Photo by: Paul Martens

Richard M. Shiffrin
Luther Dana Waterman Professor of Psychology, Director, Cognitive Science Program, College of Arts and Sciences, University Graduate School, IU Bloomington


"Rich provides specific and fundamental suggestions for people's research, oftentimes providing a solution in one fell swoop to problems that researchers have wrestled with for years."
—Robert Goldstone,
Department of Psychology, IUB

Forgot the name of the person you were just introduced to? Forgot the name of your best friend in fourth grade? It's been about 35 years since psychologists learned how your brain searches for these two types of memory, called "short-term" and "long-term." It was Richard Shiffrin and his graduate adviser at Stanford, Richard Atkinson, who presented the first fully developed model of these memories, now known as the Atkinson-Shiffrin model.

Shiffrin's subsequent discoveries about the human brain's processes of memory and cognition have been equally groundbreaking. Many of Shiffrin's colleagues, in fact, call his work with Walter Schneider and other students in the 1970s and 1980s—on attention and "automatic processes," or things we do without thinking about it—even more revolutionary than his earliest work. The editors of Psychological Review, the field's most prominent journal, recently included two papers by Shiffrin and Schneider on their list of the 10 most important and most cited papers that had ever been published by the journal in its 100-year history. Robert Goldstone, IU professor and executive editor of Cognitive Science, predicts that Shiffrin's "more recent work on mathematical models of memory is on a trajectory to be among the 10 most cited papers of the next decade."

Shiffrin continues to advance the study of cognition and has led the way for Indiana University to become a leader in this evolving field. In 1988, he established IU's Cognitive Science Program.
With his former students holding influential positions worldwide, Shiffrin's reputation is clearly international. The short list of these students includes Susan Dumais, Walter Schneider, Wilson Geisler and Jeroen Raaijmakers, all leaders in the field of psychology, largely thanks to Shiffrin's mentorship.

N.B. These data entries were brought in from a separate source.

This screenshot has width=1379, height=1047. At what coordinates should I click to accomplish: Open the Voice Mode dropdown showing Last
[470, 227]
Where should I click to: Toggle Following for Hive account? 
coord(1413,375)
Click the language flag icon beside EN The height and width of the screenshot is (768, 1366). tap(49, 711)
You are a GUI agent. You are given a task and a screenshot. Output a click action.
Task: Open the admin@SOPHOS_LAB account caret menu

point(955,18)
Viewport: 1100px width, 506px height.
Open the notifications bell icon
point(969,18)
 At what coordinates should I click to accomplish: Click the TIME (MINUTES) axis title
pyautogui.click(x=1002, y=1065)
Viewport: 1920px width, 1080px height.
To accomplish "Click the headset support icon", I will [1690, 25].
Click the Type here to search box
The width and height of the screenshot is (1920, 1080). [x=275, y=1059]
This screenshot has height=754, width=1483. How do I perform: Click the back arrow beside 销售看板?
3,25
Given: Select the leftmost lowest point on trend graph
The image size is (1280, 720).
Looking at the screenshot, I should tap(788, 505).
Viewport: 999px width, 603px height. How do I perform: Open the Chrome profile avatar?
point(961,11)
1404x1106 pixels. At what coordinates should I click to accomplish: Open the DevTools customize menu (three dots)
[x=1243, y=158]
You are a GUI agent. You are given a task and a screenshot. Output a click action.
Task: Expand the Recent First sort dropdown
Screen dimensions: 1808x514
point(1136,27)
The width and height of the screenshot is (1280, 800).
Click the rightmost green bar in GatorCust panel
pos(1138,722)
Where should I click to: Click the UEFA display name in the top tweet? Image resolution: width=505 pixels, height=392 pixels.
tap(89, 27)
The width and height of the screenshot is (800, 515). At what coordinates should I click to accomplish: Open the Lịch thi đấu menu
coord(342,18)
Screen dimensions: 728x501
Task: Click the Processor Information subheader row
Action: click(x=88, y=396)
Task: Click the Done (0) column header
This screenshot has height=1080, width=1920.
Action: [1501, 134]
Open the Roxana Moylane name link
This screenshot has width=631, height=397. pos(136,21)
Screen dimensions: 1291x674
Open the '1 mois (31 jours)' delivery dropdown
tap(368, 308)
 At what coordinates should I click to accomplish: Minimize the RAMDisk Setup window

Steinmetz notes that Shiffrin "has garnered every major award the field of psychology has to offer." He is a member of the National Academy of Sciences and the American Academy of Arts and Sciences, received the Warren Medal of the Society for Experimental Psychology and was awarded, just this past year, the David E. Rumelhart Prize for Formal Modeling of Human Cognition—called the "Nobel Prize of Cognitive Science." When writing in support of the distinguished professorship for Shiffrin, Edward E. Smith of the University of Michigan said, "I am amazed to find out that there is an honor at Indiana University that Rich Shiffrin has not already been awarded."

Shiffrin also demonstrates a rare dedication to both the IU community and the community at large. Concerned with keeping academic work relevant to human welfare, Shiffrin and Charles Watson formed IU's Institute for the Study of Human Capabilities in 1991. Shiffrin today continues to serve as the institute's associate director.